构建一种由缺氧反应元件(hypoxia responsive element, HRE)调控的单纯疱疹病毒胸苷激酶(herpes simplex virus－thymidine kinase, HSV－TK)基因的真核表达载体，观察HRE能否增强HSV－TK/GCV(gancyclovir，GCV)系统对乏氧环境中的人Ewing′s肉瘤细胞系SK－ES细胞的杀伤作用，为弥补放、化疗的不足，探索有效的治疗方法。

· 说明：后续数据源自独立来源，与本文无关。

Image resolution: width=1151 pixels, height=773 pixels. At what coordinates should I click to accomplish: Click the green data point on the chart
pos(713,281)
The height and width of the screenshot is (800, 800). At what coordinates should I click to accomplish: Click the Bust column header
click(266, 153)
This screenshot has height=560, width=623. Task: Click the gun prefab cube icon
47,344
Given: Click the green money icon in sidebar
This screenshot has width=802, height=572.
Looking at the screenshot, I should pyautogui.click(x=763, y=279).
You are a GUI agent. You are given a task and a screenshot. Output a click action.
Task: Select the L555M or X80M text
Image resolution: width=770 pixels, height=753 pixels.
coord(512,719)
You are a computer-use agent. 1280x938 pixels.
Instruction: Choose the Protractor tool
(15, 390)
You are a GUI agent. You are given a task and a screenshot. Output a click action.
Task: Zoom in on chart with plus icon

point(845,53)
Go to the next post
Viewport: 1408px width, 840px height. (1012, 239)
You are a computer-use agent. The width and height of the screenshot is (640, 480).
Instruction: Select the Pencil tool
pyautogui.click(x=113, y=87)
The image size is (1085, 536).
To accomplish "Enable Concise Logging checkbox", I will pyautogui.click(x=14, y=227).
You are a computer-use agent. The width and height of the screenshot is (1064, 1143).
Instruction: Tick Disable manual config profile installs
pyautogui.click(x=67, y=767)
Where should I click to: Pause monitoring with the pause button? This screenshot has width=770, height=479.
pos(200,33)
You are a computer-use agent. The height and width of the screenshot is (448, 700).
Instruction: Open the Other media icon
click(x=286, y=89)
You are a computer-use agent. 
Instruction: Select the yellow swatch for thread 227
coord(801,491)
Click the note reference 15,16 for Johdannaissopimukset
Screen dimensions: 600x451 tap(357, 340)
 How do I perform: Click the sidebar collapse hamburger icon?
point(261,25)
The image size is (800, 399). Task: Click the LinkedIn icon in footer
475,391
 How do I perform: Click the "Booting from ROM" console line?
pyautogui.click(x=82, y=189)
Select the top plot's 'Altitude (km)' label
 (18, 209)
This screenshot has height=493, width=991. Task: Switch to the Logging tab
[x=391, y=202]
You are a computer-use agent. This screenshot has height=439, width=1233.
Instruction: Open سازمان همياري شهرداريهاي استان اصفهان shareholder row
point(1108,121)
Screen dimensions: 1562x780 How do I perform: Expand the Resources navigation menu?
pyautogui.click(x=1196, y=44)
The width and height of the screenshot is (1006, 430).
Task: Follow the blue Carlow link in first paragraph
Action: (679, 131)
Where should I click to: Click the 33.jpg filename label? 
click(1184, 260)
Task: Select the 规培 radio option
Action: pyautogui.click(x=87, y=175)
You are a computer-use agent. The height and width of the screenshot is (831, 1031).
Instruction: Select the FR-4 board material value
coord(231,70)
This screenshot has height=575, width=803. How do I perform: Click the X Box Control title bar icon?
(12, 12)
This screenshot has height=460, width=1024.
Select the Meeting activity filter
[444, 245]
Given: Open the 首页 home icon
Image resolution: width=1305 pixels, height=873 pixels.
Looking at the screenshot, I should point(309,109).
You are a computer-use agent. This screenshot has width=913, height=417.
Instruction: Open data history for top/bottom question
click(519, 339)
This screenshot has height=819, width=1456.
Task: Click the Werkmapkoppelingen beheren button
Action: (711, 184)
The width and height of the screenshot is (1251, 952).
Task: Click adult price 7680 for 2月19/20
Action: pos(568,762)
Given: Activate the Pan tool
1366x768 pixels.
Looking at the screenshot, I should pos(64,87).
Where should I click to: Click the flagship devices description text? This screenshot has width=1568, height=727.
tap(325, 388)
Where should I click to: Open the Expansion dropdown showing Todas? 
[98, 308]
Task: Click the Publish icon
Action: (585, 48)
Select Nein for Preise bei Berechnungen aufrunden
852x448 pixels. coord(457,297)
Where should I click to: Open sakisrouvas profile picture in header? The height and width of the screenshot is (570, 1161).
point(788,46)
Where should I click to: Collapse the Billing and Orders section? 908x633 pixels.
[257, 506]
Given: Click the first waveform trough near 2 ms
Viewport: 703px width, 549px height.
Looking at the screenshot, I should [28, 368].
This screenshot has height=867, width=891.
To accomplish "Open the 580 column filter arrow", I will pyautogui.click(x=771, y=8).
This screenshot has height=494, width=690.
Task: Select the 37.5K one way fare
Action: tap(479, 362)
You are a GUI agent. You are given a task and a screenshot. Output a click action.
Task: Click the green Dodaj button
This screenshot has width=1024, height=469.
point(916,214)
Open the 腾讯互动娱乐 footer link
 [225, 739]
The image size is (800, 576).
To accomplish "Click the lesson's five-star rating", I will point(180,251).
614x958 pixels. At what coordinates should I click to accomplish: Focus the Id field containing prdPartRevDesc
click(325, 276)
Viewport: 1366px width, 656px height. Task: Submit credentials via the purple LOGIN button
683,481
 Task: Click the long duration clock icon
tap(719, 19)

(1)将合成的HRE片断，插入到pIRES₂－EGFP(pIRES₂－EGFP)的双顺反子荧光蛋白报告基因的真核启动子的增强子部位，获得重组质粒pHRE；以PCR法扩增HSV－TK基因中TK基因片断，将其克隆到pIRES₂－EGFP及pHRE的双顺反子荧光蛋白报告基因上游的多克隆位点，获得重组质粒pTK及pHRE－TK。(2)通过脂质体将pHRE－TK、pHRE、pTK及pIRES₂－EGFP导入SK－ES细胞，分别在乏氧(O₂浓度为3%)和富氧(O₂浓度为21%)环境中培养，荧光显微镜观察报告基因增强性绿色荧光蛋白表达变化，并进行荧光吸光度分析；再予以GCV处理5 d后，用MTT法检测GCV对培养细胞的杀伤效果。

(1)测序结果证实，重组质粒pHRE含HRE片断，pTK及pHRE－TK含HSV－TK片断，均为单拷贝正向插入，序列正确。(2)对比各组细胞EGFP荧光吸光度值发现：①在乏氧环境中培养，pHRE和pHRE－TK组细胞荧光吸光度值高于在富氧环境培养的荧光吸光度值(P<0.01)；②在乏氧环境培养，pHRE组和pHRE－TK组细胞荧光吸光度值高于pTK组和pIRES₂－EGFP组(P<0.01)；③在富氧环境培养的各组细胞之间荧光吸光度值差异无统计学意义(P>0.05)。(3)对比GCV对各组细胞杀伤效果发现：①在乏氧、富氧两种环境培养的pHRE－TK和pTK组细胞对GCV的敏感性均高于pHRE组细胞(P<0.01)，敏感性随GCV浓度增加而增大；②在乏氧环境培养的pHRE－TK组细胞对GCV的敏感性高于pTK组(P<0.01)，而在富氧环境中培养的pHRE－TK组与pTK组细胞对GCV的敏感性差异无统计学意义(P>0.05)；③在乏氧环境培养的pHRE－TK组细胞对GCV的敏感性高于在富氧环境中培养的pHRE－TK组细胞(P<0.01)；而在乏氧、富氧两种环境培养的pTK组细胞对GCV的敏感性差异无统计学意义(P>0.05)。

(1)成功地构建了含有HRE及HSV－TK基因片断的真核表达载体。(2)在缺氧的SK－ES细胞内，HRE使报告基因EGFP表达增强。(3)HRE能增强HSV－TK/ GCV系统对乏氧环境中的SK－ES细胞的杀伤效率。